Stored entries
□ □ □ □

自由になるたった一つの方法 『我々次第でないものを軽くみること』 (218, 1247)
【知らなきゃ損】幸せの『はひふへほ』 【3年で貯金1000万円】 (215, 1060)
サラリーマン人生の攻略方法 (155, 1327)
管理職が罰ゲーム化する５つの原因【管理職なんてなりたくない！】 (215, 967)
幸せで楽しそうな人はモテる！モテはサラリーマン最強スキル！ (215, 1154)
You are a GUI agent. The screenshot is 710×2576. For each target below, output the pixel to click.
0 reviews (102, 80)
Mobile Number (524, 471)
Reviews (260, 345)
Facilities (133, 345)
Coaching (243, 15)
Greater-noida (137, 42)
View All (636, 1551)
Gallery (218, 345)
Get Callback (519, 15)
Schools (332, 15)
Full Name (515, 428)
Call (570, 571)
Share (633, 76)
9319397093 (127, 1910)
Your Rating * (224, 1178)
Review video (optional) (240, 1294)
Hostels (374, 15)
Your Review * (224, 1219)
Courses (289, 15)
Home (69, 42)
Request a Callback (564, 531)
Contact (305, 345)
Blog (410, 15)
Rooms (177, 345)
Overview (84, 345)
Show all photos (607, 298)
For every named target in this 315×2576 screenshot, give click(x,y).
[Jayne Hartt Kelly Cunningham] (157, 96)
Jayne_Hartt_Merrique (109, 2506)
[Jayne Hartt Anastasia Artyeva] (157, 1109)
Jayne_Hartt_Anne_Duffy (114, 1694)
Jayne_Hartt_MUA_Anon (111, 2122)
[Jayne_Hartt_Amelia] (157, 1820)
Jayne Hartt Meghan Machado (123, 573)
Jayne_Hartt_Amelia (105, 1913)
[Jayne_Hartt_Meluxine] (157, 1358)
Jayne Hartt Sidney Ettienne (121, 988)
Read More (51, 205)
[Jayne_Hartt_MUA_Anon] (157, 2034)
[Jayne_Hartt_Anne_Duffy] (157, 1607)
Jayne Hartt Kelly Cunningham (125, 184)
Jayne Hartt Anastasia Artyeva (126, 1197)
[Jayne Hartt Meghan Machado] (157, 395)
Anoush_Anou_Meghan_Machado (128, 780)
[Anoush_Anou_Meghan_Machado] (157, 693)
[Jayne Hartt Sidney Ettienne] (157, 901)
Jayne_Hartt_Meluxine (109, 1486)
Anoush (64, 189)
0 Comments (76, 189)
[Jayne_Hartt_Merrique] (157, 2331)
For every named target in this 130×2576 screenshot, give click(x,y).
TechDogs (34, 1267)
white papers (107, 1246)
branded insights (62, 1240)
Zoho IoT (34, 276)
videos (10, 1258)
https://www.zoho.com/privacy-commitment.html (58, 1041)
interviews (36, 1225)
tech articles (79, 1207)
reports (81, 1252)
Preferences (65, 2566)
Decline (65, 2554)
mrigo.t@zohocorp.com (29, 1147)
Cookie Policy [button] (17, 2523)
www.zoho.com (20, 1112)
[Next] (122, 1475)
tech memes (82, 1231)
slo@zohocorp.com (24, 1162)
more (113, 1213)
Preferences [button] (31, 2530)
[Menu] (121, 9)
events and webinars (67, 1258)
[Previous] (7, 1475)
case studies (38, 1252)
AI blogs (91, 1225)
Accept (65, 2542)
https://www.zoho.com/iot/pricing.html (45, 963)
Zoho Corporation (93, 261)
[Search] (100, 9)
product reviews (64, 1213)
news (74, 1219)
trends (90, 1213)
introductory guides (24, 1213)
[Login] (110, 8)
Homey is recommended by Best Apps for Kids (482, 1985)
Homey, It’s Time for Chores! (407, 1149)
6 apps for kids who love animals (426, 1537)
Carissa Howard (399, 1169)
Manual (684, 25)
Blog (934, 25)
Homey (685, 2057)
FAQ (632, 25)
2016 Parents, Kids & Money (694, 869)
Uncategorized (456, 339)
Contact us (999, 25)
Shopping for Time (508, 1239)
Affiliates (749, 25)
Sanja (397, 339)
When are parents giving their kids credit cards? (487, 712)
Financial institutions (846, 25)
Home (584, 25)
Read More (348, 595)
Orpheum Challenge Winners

□ □ □ □

Write down every line of the data above that includes the string "Time".

Homey, It’s Time for Chores! (407, 1149)
Shopping for Time (508, 1239)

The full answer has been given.